■ WHAT IS BEING ASKED ■
Please print, unchanged, the part of the lines below that opens with the line containing "Click the soccer" and closes with the line containing "click(979, 467)", both of those lines included, and nothing else.

■ TASK INPUT ■

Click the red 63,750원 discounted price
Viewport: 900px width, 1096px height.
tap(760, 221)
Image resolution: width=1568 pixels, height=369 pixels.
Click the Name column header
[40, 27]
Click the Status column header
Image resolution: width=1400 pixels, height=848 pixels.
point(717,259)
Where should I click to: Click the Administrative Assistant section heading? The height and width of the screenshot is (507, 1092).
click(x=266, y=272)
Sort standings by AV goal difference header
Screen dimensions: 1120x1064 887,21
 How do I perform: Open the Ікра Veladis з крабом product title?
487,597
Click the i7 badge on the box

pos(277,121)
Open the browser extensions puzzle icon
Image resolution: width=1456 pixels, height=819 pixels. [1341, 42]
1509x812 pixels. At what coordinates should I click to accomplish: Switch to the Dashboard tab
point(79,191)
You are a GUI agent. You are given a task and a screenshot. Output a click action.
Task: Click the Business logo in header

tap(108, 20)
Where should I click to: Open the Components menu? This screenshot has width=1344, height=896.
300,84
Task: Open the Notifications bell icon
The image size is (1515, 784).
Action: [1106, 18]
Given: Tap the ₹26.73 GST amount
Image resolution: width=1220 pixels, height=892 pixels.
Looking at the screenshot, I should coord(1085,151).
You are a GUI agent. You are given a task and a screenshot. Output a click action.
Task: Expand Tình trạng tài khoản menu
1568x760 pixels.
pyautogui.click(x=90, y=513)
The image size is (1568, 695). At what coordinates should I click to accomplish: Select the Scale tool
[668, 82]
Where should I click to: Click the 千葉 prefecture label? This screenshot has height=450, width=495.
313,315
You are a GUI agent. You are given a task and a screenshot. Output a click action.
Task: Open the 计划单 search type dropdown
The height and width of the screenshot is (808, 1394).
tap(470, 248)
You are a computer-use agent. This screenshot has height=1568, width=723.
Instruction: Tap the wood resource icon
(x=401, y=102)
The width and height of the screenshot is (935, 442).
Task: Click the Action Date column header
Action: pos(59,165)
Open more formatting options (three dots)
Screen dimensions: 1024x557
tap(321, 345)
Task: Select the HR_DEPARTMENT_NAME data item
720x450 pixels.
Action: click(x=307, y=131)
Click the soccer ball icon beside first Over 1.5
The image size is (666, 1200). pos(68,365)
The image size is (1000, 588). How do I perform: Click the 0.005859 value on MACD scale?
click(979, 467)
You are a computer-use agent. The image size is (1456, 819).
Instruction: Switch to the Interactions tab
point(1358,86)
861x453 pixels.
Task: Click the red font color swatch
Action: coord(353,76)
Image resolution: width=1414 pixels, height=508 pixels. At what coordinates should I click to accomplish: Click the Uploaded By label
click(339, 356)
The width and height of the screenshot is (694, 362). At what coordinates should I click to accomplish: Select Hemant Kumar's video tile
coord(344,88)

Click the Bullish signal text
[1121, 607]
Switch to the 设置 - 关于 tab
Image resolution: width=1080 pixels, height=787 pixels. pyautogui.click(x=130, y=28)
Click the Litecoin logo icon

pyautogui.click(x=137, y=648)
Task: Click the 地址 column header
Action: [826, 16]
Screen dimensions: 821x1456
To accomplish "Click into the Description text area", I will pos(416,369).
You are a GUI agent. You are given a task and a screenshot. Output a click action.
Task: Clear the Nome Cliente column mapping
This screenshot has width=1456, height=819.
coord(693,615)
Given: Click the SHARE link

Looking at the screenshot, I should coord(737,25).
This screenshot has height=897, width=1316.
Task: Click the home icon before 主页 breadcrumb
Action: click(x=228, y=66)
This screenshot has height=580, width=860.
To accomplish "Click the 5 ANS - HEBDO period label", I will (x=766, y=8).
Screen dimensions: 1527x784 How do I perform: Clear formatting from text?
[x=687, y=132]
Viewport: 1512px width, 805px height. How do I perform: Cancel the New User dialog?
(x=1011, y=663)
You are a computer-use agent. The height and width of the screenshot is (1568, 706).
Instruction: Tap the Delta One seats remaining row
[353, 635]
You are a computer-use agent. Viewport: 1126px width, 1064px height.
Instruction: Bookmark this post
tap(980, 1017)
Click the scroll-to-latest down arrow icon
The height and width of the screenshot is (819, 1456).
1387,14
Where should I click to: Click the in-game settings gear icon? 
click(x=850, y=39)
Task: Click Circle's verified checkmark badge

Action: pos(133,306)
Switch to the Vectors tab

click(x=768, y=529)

■ SOLUTION TO THIS TASK ■
Click the soccer ball icon beside first Over 1.5
The image size is (666, 1200). pos(68,365)
The image size is (1000, 588). How do I perform: Click the 0.005859 value on MACD scale?
click(979, 467)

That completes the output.